─── Dataset

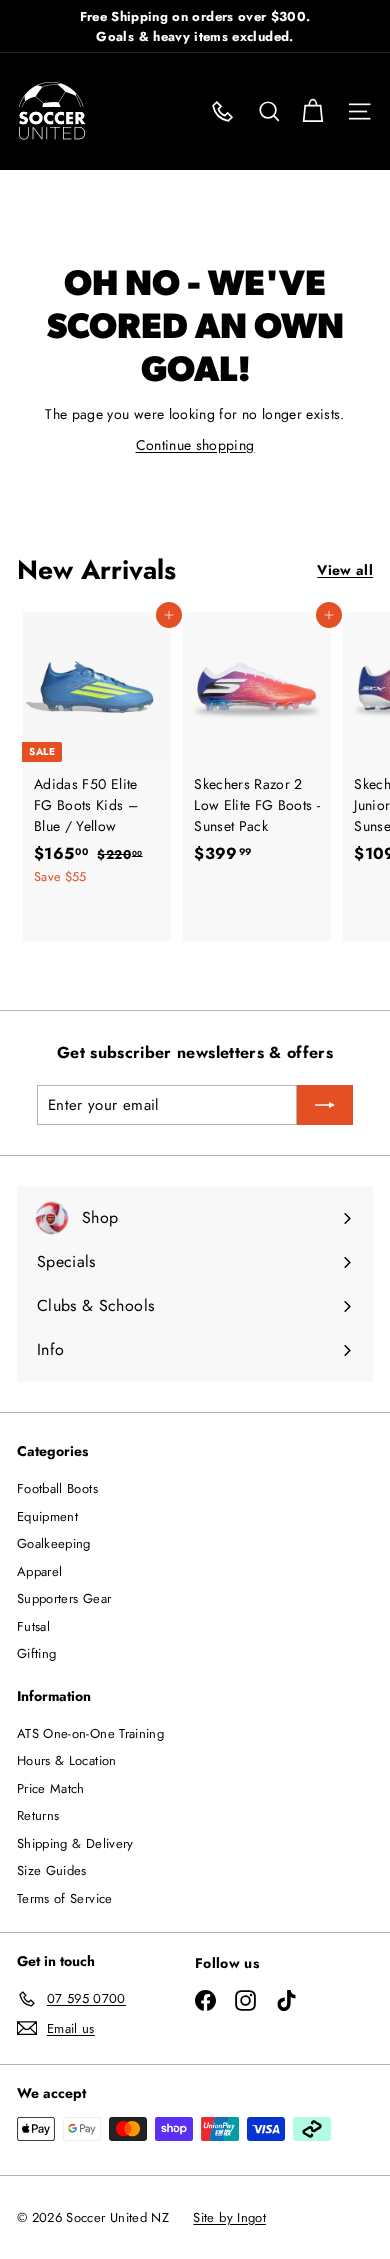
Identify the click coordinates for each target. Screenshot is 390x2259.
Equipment (47, 1516)
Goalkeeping (54, 1543)
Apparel (39, 1571)
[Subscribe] (325, 1105)
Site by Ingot (229, 2217)
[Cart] (312, 111)
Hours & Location (67, 1760)
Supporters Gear (64, 1598)
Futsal (33, 1626)
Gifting (36, 1653)
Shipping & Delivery (75, 1843)
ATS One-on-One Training (90, 1733)
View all (345, 570)
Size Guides (52, 1870)
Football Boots (57, 1488)
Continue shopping (195, 445)
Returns (38, 1815)
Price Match (51, 1788)
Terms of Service (65, 1898)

──────

**Work instruction**
Begin at the line that has "Goalkeeping (54, 1543)" in the entries above; stop after the line that has "Price Match (51, 1788)". Transcribe exactly those lines and no others.

**Final answer**
Goalkeeping (54, 1543)
Apparel (39, 1571)
[Subscribe] (325, 1105)
Site by Ingot (229, 2217)
[Cart] (312, 111)
Hours & Location (67, 1760)
Supporters Gear (64, 1598)
Futsal (33, 1626)
Gifting (36, 1653)
Shipping & Delivery (75, 1843)
ATS One-on-One Training (90, 1733)
View all (345, 570)
Size Guides (52, 1870)
Football Boots (57, 1488)
Continue shopping (195, 445)
Returns (38, 1815)
Price Match (51, 1788)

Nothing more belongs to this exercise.